All intermediate operators (non-leaf operators) must implement either the UnaryOperator or BinaryOperator trait, depending on the number of logical children an operator has. Special nodes like TableScan and Exchange are dealt with separately. Both of these traits rely on the async-trait crate, as asynchronous sendable trait objects are not stable as of Rust 1.76.

3rd-party Crates

eggstrain is tightly coupled to tokio and datafusion. rayon and arrow are also used heavily in eggstrain. The tracing crate may be implemented in the future for logging and tracking statistics.

tokio is a high-performance asynchronous runtime that provides a well-tested work-stealing scheduler over a lightweight thread pool of asynchronous tasks (otherwise known as coroutines). tokio is open-source, very well-documented, and has many features and a high degree of community support.

Other than the runtime provided by tokio::main, tokio provides asynchronous channels that allow data to be sent between threads in a completely thread-safe, efficient manner. tokio channels come in 4 flavors, but eggstrain only cares about the oneshot and broadcast (it is possible that in the future, broadcast will be replaced with a combination of mpsc and an Exchange operator). See the Data Flow section for more information on how channels are used in eggstrain.
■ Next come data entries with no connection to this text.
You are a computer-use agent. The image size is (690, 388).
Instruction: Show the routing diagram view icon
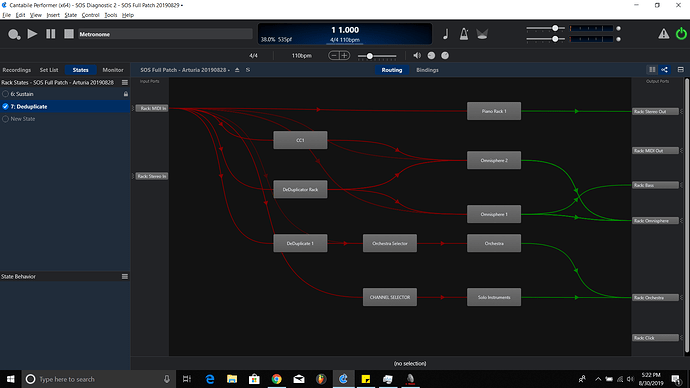tap(664, 70)
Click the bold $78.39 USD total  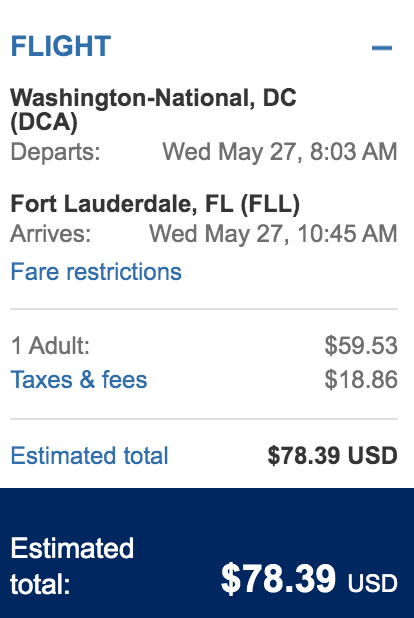332,456
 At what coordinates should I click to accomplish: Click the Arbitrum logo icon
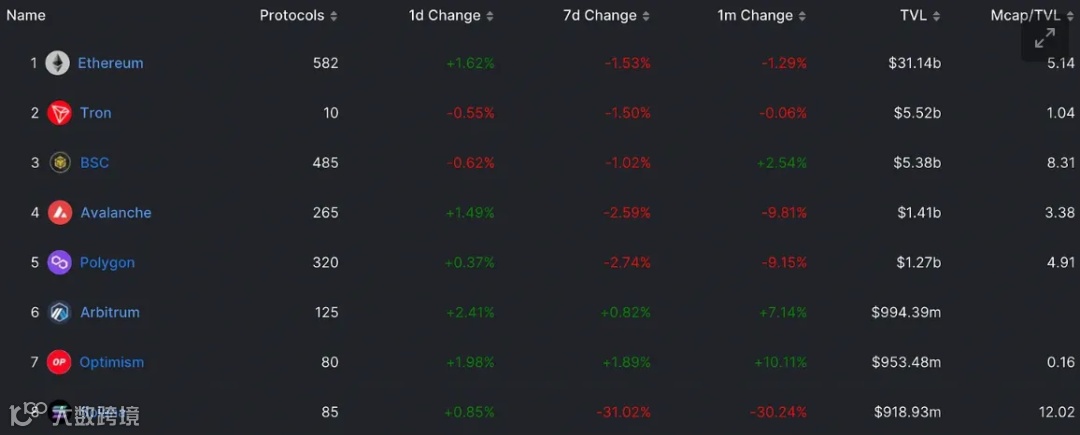pos(60,312)
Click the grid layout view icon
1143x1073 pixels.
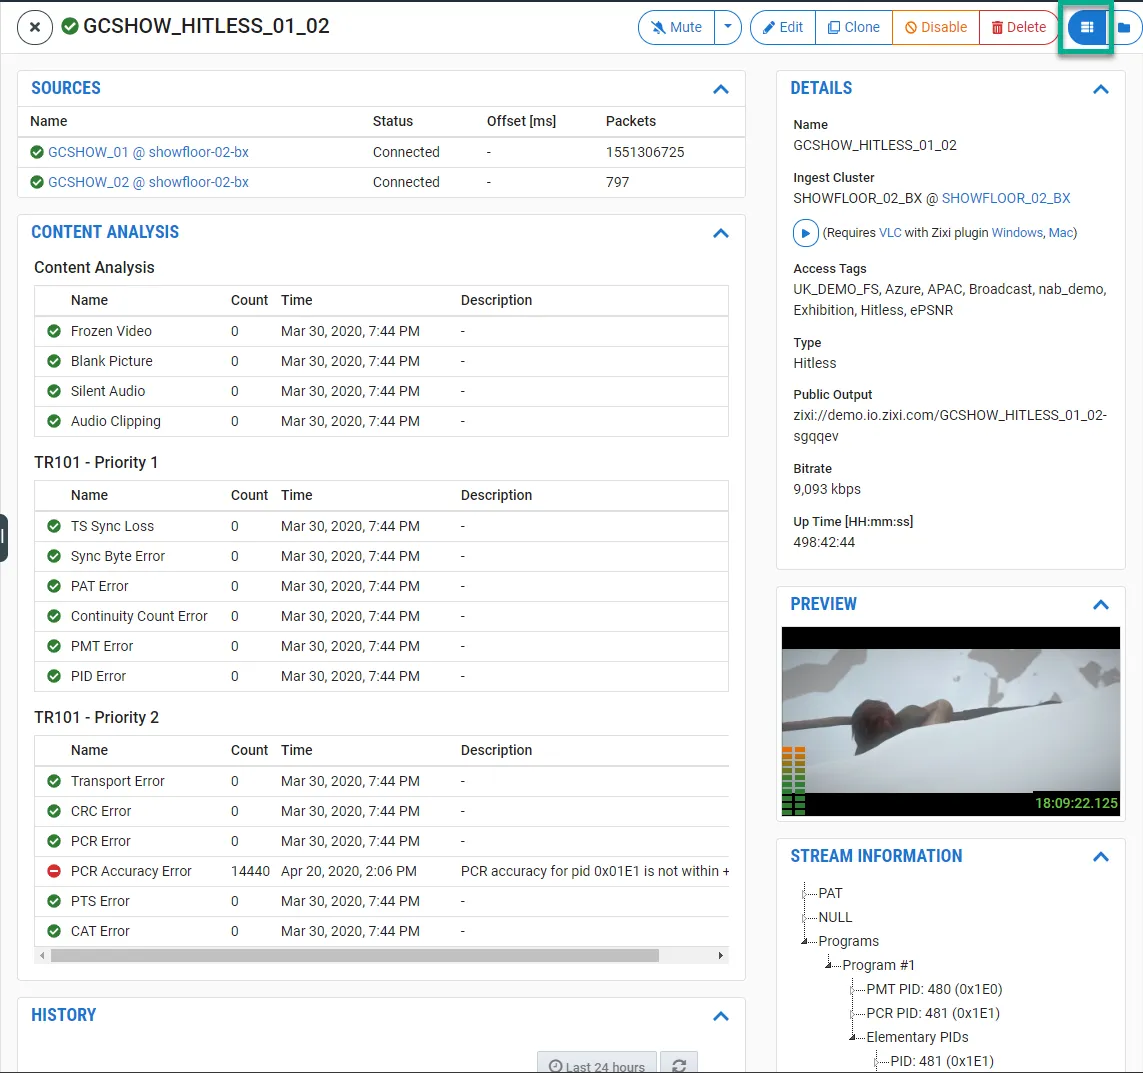coord(1087,28)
One final thing to note is that the tokio scheduler has a feature called a LIFO slot. Since tokio has a thread pool that takes work off of a shared work queue, it is possible that in a naive implementation, data is sent upwards to a parent task, but the parent task gets placed at the back of the queue, and thus the parent task does not get to run for a "long" time ("long" meaning however long all other queued tasks take to run). If this were to happen, all memory locality would be completely lost, since other tasks may run and replace the pages in the CPU cache and TLB.
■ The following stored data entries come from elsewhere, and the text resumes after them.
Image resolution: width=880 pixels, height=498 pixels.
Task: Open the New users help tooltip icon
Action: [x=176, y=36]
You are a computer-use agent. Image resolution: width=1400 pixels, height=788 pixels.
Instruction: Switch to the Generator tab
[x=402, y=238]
The LIFO slot is implemented on tokio's channels to prevent this from happening. When data is passed through a channel, the task on the receiving end of the channel is placed in the LIFO slot. Before worker threads look at the work queue, they will check if there is a task in the LIFO slot, and if there is, they will run that task instead of the first item on the work queue. This reduces the number of cache and TLB misses that might take place if the parent task runs a "long" time after the child task has sent the data upwards. See this blog from tokio for more details.


rayon is a parallelism crate that allows us to write parallelized and safe code using a OS thread pool with almost no developer cost. As opposed to tokio, which uses lightweight tasks (coroutines) which are completely in userspace, rayon is much more "heavyweight", as OS threads will incur system calls and other synchronization-related costs.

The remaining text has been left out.